Al. Tietê, 489, Jardins. 3107-7444. Thursday and Friday, 12:00/15:00 and 19:00/22:30 (Sat, 12:00/17:00 and 19:00/22:30. Sun, 12:00/17:00) . Own deliveries and via iFood.
Moqueca Bahia
Under the command of chef Leo Bahiense, the delivery, which emerged in the midst of the pandemic, has the moqueca as its protagonist, one of the recipes that are part of his childhood memories. Of course he, who was born in Salvador (BA), presents the Bahian version of the recipe, made with coconut milk, palm oil, pepper and coriander. The menu brings together versions such as tilapia moqueca (from R$ 69.90), the mixed one, with sea bass and prawns (single from R$ 109.90), as well as the vegan one, with ground banana and white beans, or chickpeas (from R $ 54.90).

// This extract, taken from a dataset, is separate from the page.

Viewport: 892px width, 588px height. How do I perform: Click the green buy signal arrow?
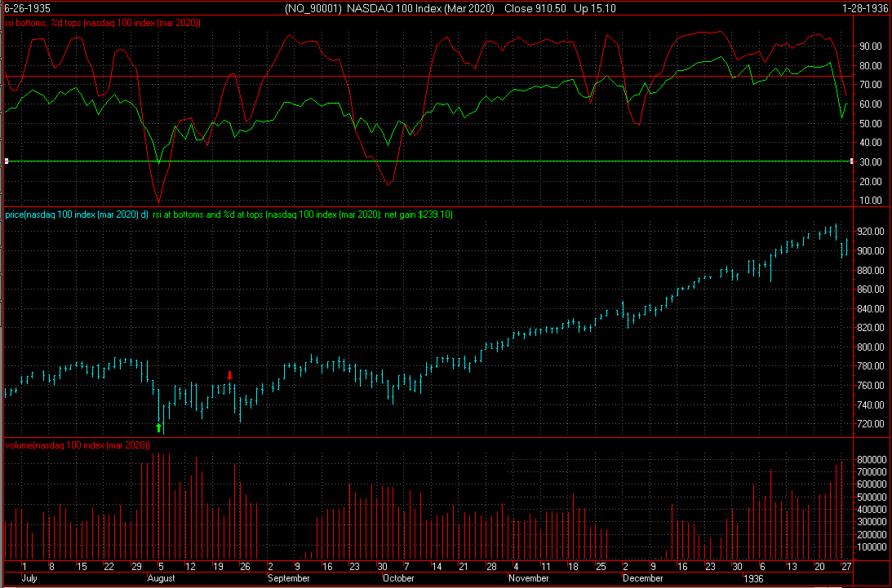pos(158,427)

The moquecas come garnished with white rice, palm oil farofa with onion and green chili sauce.
Orders on tel. 96434-5405. From 4 to 6, 12h/15h. (Sat. and Sun., 12h/16h). Shipping on request.
Badue
The restaurant’s São Paulo branch, based in Juqueí on São Paulo’s north coast, focuses on fish and seafood, which serve as the basis for recipes such as moquecas de Bahia, with coconut milk and palm oil, that appear in some versions of the menu. Among the suggestions, which serve two people, we highlight the fish moqueca (R$ 208) and the prawns with plantain (R$ 278). Both arrive on the table with rice, farofa with palm oil and fish polenta.
R. José Maria Lisboa, 1397, Jardins. 2894-1804. 12h / 16h (Tuesday to Thursday, 12h / 15h and 19h / 00h. Fri, 12h / 15h and 19h / 23h30. Sat., 12h / 00h. Sun., 12h / 22h).
Mixed race
Chef Ina de Abreu’s restaurant serves Thai-inspired cuisine, but with a Brazilian twist. One of the items on the menu is the Moqueca Bahiana, made with sea bass and shrimps (R$116), which is served with rice and farofa. Your order appears on the executive menu served on Tuesday lunchtimes and Saturdays.
Rua Fernando de Albuquerque, 277, Consolação. 3256-3165. 11.45am / 11pm (Tuesday to Thursday, 11.45am / 12am Fri & Sat, 11.45am / 1am Sun, 11.45am / 11pm). Delivery from iFood.
Camellia Òdòdó
A mix of cafeteria and restaurant, the address run by chef and host Bela Gil presents a cuisine based on vegetables and agro-ecological ingredients from small producers. Served on Sundays, the vegan moqueca is made with plantains and peppers, tomatoes, homemade coconut milk and palm oil. It is garnished with MST agroecological rice with coconut (R $ 63) and farofa palm oil.
R. Girasol, 451B, Vila Madalena. 3815-7987. 9am / 10.30pm. Delivery from iFood.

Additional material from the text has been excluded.